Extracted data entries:

---*---

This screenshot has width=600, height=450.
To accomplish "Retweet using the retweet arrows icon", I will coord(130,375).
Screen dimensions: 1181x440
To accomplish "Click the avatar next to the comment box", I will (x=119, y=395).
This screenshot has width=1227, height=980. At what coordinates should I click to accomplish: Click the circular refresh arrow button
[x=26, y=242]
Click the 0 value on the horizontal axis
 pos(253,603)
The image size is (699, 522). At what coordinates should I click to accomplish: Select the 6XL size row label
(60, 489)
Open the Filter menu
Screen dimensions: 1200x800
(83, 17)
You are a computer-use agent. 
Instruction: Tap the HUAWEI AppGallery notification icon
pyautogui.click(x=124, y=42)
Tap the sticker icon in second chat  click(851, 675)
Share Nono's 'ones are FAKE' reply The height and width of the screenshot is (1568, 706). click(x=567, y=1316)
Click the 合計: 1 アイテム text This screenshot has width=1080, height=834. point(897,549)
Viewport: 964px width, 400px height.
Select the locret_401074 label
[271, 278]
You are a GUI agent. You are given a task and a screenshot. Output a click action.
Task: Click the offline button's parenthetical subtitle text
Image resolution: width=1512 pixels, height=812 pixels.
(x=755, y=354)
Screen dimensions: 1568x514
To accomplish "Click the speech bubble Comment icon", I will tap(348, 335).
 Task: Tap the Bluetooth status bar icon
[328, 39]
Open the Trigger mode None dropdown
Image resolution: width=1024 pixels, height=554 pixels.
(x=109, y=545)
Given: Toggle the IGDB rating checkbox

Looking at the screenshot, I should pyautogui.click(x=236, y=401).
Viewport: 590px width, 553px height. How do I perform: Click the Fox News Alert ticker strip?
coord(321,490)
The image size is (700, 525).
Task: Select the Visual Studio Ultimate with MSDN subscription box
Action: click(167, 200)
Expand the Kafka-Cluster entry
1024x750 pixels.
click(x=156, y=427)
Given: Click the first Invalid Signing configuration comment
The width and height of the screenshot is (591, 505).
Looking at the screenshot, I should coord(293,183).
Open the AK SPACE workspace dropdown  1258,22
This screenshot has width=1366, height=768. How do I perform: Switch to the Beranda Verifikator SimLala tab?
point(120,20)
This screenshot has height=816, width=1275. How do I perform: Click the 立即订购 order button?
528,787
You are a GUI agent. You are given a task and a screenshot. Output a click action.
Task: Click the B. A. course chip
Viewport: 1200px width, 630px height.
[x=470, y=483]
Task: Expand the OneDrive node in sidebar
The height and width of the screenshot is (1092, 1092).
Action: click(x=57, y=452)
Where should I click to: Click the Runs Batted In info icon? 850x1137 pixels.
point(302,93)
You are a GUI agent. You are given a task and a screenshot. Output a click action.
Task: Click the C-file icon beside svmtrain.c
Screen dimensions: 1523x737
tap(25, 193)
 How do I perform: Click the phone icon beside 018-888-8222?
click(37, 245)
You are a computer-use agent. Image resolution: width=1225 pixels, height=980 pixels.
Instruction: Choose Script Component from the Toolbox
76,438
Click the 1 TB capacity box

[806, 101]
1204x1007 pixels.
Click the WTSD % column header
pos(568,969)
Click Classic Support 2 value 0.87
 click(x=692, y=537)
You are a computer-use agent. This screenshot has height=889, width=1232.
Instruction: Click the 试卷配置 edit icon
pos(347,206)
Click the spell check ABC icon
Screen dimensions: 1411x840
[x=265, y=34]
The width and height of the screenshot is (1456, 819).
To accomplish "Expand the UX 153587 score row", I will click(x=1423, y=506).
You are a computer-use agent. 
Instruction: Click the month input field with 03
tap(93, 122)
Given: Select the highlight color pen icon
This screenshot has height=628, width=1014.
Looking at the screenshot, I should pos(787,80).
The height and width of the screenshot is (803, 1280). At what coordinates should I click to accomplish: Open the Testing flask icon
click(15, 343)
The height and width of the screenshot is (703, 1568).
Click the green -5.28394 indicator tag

---*---

**EXERCISE REQUIREMENTS:**
Find the line with "Expand the Kafka-Cluster entry" in the entries above. Retype it and each line after it, exactly, through the line with "You are a computer-use agent. This", and stop there.

**ANSWER SPACE:**
Expand the Kafka-Cluster entry
1024x750 pixels.
click(x=156, y=427)
Given: Click the first Invalid Signing configuration comment
The width and height of the screenshot is (591, 505).
Looking at the screenshot, I should coord(293,183).
Open the AK SPACE workspace dropdown  1258,22
This screenshot has width=1366, height=768. How do I perform: Switch to the Beranda Verifikator SimLala tab?
point(120,20)
This screenshot has height=816, width=1275. How do I perform: Click the 立即订购 order button?
528,787
You are a GUI agent. You are given a task and a screenshot. Output a click action.
Task: Click the B. A. course chip
Viewport: 1200px width, 630px height.
[x=470, y=483]
Task: Expand the OneDrive node in sidebar
The height and width of the screenshot is (1092, 1092).
Action: click(x=57, y=452)
Where should I click to: Click the Runs Batted In info icon? 850x1137 pixels.
point(302,93)
You are a GUI agent. You are given a task and a screenshot. Output a click action.
Task: Click the C-file icon beside svmtrain.c
Screen dimensions: 1523x737
tap(25, 193)
 How do I perform: Click the phone icon beside 018-888-8222?
click(37, 245)
You are a computer-use agent. Image resolution: width=1225 pixels, height=980 pixels.
Instruction: Choose Script Component from the Toolbox
76,438
Click the 1 TB capacity box

[806, 101]
1204x1007 pixels.
Click the WTSD % column header
pos(568,969)
Click Classic Support 2 value 0.87
 click(x=692, y=537)
You are a computer-use agent. This screenshot has height=889, width=1232.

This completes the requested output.